Google recently released a new camera app with a compelling feature called Lens Blur, simulating a shallow depth of field usally seen on photos taken from a dSLR.
Traditionally, a shallow depth of field translates to a nice lens with a wide aperture. High-end smartphones like the iPhone 5s or Nexus 5 have been getting better in this area — for instance, it's possible to get a shallow-ish depth of field on macro shots — but the general rule of thumb is that thin devices are limited by sensor area and the height of the optic stack.
Computational photography describes a growing research field where light may be captured, modified, or post-processed to achieve new effects, either in real-time or post-processing. One focused area of computer vision research deals with deconstructing scenes to understand depth. By applying some well-known algorithms in this domain to photography, a simulated depth of field (among other effects) is possible.
With depth data, a physically-based simulation of the bokeh effect of a lens aperture is possible. In doing so, each RGB pixel has a variable blur applied to it according to z-distance and a few other parameters (like focal plane). This algorithm is generally well known, so the harder problem is generating depth from a monocular camera. Below is a sample image by a colleague showing the original image (without post-processed blur) and extracted dense depth map.

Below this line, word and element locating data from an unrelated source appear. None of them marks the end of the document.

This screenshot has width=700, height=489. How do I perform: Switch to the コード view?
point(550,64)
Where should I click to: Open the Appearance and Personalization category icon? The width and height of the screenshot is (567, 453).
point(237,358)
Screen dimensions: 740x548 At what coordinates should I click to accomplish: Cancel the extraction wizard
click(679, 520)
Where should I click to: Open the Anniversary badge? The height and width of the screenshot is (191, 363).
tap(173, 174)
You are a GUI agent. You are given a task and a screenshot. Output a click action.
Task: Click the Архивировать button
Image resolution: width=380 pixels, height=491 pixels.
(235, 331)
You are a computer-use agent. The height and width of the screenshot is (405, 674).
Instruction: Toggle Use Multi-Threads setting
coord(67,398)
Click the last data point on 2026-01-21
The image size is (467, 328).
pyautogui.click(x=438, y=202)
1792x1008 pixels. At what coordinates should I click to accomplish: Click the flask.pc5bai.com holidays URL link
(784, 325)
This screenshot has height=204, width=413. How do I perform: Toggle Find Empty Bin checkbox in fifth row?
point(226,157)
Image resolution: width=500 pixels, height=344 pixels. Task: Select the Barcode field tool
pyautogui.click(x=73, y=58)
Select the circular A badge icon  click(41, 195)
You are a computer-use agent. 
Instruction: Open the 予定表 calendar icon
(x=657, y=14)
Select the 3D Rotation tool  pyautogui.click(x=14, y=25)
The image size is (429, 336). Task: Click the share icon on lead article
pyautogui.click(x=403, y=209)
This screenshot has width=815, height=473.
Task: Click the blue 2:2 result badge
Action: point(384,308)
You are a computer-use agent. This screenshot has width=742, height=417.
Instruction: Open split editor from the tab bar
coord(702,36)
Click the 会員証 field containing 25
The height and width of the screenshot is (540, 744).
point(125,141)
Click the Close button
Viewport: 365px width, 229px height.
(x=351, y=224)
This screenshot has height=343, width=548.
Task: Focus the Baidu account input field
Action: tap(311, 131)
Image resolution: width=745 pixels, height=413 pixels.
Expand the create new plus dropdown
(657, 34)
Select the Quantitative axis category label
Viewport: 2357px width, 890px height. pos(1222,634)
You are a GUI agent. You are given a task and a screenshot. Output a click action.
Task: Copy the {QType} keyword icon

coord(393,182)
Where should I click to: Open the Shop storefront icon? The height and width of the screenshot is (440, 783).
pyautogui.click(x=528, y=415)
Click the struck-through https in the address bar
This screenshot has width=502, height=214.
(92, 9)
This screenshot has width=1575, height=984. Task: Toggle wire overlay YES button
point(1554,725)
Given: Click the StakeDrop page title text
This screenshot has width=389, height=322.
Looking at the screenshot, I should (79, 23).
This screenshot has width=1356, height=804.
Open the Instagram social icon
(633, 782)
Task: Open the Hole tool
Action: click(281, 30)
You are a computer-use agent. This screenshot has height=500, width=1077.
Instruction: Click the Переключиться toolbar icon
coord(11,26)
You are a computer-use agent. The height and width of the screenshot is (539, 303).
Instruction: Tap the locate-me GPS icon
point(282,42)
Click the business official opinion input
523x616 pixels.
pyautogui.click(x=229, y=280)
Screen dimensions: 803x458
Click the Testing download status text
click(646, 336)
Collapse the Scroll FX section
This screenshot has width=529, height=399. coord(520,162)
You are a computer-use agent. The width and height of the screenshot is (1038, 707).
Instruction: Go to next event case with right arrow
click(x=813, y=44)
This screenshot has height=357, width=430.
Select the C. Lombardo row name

The HTC One M8 announced a few weeks ago similarly introduces a lens blur feature. This implementation relies on extra hardware: the M8 has two cameras on the back of the phone to enable stereo vision. In this case, the problem of solving for depth becomes tractable, but what's up with this new Google camera application? Indeed it is using a technique known to computer vision researchers as structure-from-motion (SfM). Speaking in terms of mobile photography, SfM does place a burden on the user, however.
The main difference between SfM and a dual-camera capture is that SfM solves for 3D geometry using a multi-view-stereo approach. This method complicates the user experience as there's an explicit scan gesture necessary where the app collects a set of photos constituting the multiple views. Though a well-studied method, Google has recently published a paper in CVPR 2014 showing how SfM can be leveraged to build 3D data from motion as insignificant as hand jittering (about ~3mm of movement on average). Naturally a scan gesture will yield better data, though this research illustrates how the UX impact might be mitigated with smarter algorithms. It's also worth noting that SfM on mobile has been tried in the past — by none other than imaging wizard Mark Levoy with his SynthCam app — although SynthCam requires a very manual process during capture.
Around the same time as the release of the app, Google published an open specification to their depth data format, also shared with the Tango device. A few posts on Google+ by a product manager on one of the vision teams at Google confirmed photos taken using the Lens Blur feature embed the depth metadata in the original image. In the weeks following the release of the app, several creative web applications have appeared showcasing a variety of other depth-enabled effects beyond blur — like 3D parallax or complete scenes rendered with a mesh. Below is a GIF made from lens blur data with the Depthy web app:
I think this kind of data transparency is critical to create compelling experiences and creative remixes. From the perspective of a data artist or creative coder, new tools to collect or generate data are some of the key enabling technologies. As another concrete example, take this point-cloud rendered city generated from Google's Street View API. Open data is great.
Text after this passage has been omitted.